Great Paintings – Frazetta’s “Downward to the Earth”

This is Frank Frazetta’s cover for Downward to the Earth by Robert Silverberg:

Downward to the Earth

There are no beautiful women here, no mighty warriors facing menacing beasts, none of the images that are so typically associated with Frazetta’s work.  It is my very favorite Frazetta painting.

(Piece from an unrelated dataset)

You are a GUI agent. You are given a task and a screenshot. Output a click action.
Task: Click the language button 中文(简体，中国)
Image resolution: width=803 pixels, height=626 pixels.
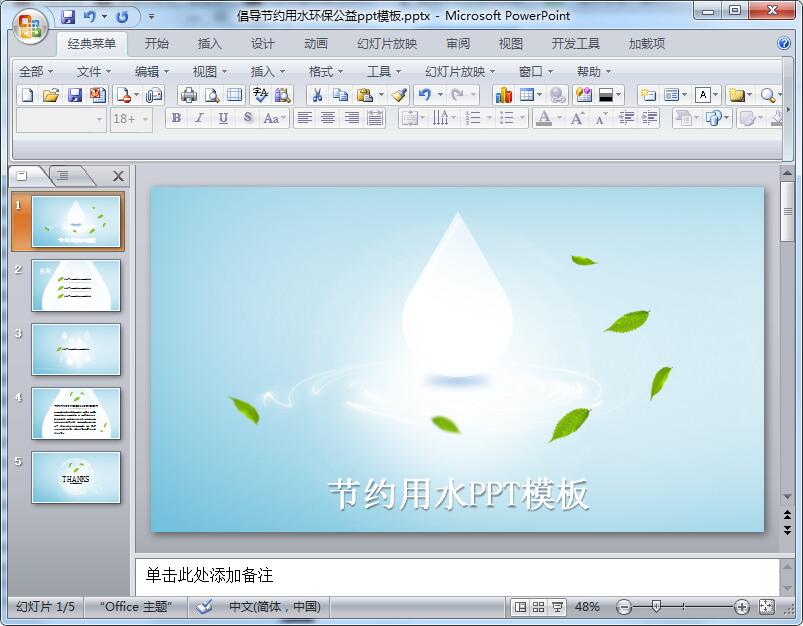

I do like paintings of women, warriors, and beasts, and I love the way Frazetta painted all of those things.  But, despite their absence here, I think this painting exemplifies more than any other the element of Frazetta’s work that really made it special.  Frazetta himself said of the painting, “This is very soupy, abstract to the point of barely being there.  But the boldness of the color and the looser technique actually stops you faster than if I had gone in and carefully rendered everything in minute detail.”  (Testament, p. 108).  That’s what makes Frazetta’s work so powerful.  It’s the visual silence, the emptiness that gives no real suggestion of detail, that makes the viewer a part of the painting.  The viewer’s mind takes the hints that Frazetta provides and starts to fill those spaces without even knowing it.  The creative process didn’t end when Frazetta put down his brush, and this ability to tug at the viewer’s own imagination is what keeps people coming back to his paintings.

Frazetta’s work inspires so many artists (including me), that we emulate his content (guilty), and sometimes even the details of his compositions and draftsmanship (not as guilty, I hope).  But what we should be trying to understand is his gift for knowing what to leave unsaid.